Eine lange Liste von Fluchtgründen

Aber entscheidend ist natürlich der Inhalt: Erhebliche Fluchtgefahr wird unter anderem dann angenommen, wenn der Ausländer unter Umgehung einer Grenzkontrolle eingereist ist, sich vor polizeilichen Kontrolle versteckt oder über seine Identität täuscht, indem er Identitäts- oder Reisedokumenten vernichtet. Auch falsche Angaben über den Reiseweg sollen Fluchtgefahr begründen. Und das ist nur ein Teil der Fluchtgründe, die sich die Referenten im Innenministerium ausgedacht haben.

Es wird wohl kaum einen Migranten geben – einen Flüchtling etwa aus Syrien, dem Irak, Somalia, Eritrea oder Afghanistan – auf den nicht mindestens ein Punkt dieser Aufzählung zutrifft. Das bedeutet Abschiebungshaft für alle. Es ist typisch für Flüchtlinge, dass sie ihre Identitätspapiere auf der Flucht wegschmeißen, wenn sie ihnen nicht gar von den Schleusern abgenommen werden. Passlosigkeit erschwert oder verhindert nämlich die Abschiebung und führt zur Duldung (§ 60a AufenthG).

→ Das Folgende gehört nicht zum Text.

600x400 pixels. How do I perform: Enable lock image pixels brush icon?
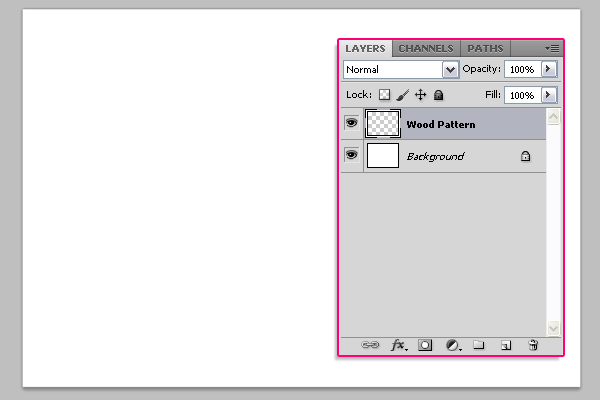click(x=402, y=95)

Es ist auch verständlich, wenn Flüchtlinge, die Bürgerkrieg, Not, Hunger, Armut und Verfolgung entfliehen, anfangs wenig Vertrauen in staatliche Institutionen haben. Das Vertrauen muss das Gastland erst gewinnen. Es macht aus der Perspektive eines Flüchtlings Sinn, seine Reisewege zu verschleiern, um nicht sofort abgeschoben zu werden (§ 34a Asylverfahrensgesetz). Aber das deutsche Recht kennt nur eine Antwort: Abschiebungshaft.

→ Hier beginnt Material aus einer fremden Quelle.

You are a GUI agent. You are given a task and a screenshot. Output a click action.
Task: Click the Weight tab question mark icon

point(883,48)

Gesetzentwurf widerspricht Gedanken des EU-Rechts

Kein unumstrittenes Mittel: Zuletzt kritisierte Generalanwalt Bot am Europäischen Gerichtshof die Praxis einiger deutsche Bundesländer, Abschiebungshäftlinge gemeinsam mit Straftätern unterzubringen: "Ein Mitgliedstaat darf sich, außer bei Vorliegen außergewöhnlicher Umstände, nicht auf das Fehlen spezieller Hafteinrichtungen in einem Teil seines Hoheitsgebiets berufen, um einen abzuschiebenden Drittstaatsangehörigen – sei es auch mit dessen Einwilligung – in einer gewöhnlichen Haftanstalt unterzubringen", heißt es in seinen Schlussanträgen (Az. C-473/13 u.a.).

Nach der EU-Rückführungsrichtlinie darf die Abschiebungshaft nur begrenzt zum Einsatz kommen und muss verhältnismäßig sein. Das bekräftigt auch der Generalanwalt: "Die Richtlinie stellt unmissverständlich klar, dass die Inhaftnahmeentscheidung ein letztes Mittel darstellt. […] Die Richtlinie verdeutlicht somit besonders gut, dass die Situation des Migranten, dessen einziger Fehler seine Notlage ist und dessen einziges Vergehen darin besteht, dass er ihr, und sei es unter Eingehung ungeheurer Risiken für einen vollkommen ungewissen Ausgang, zu entkommen sucht, eine ganz andere ist als die eines Straftäters." Der Subsidiarität der Abschiebungshaft widersprechen Wortlaut und Gedanke des Referentenentwurfs gänzlich.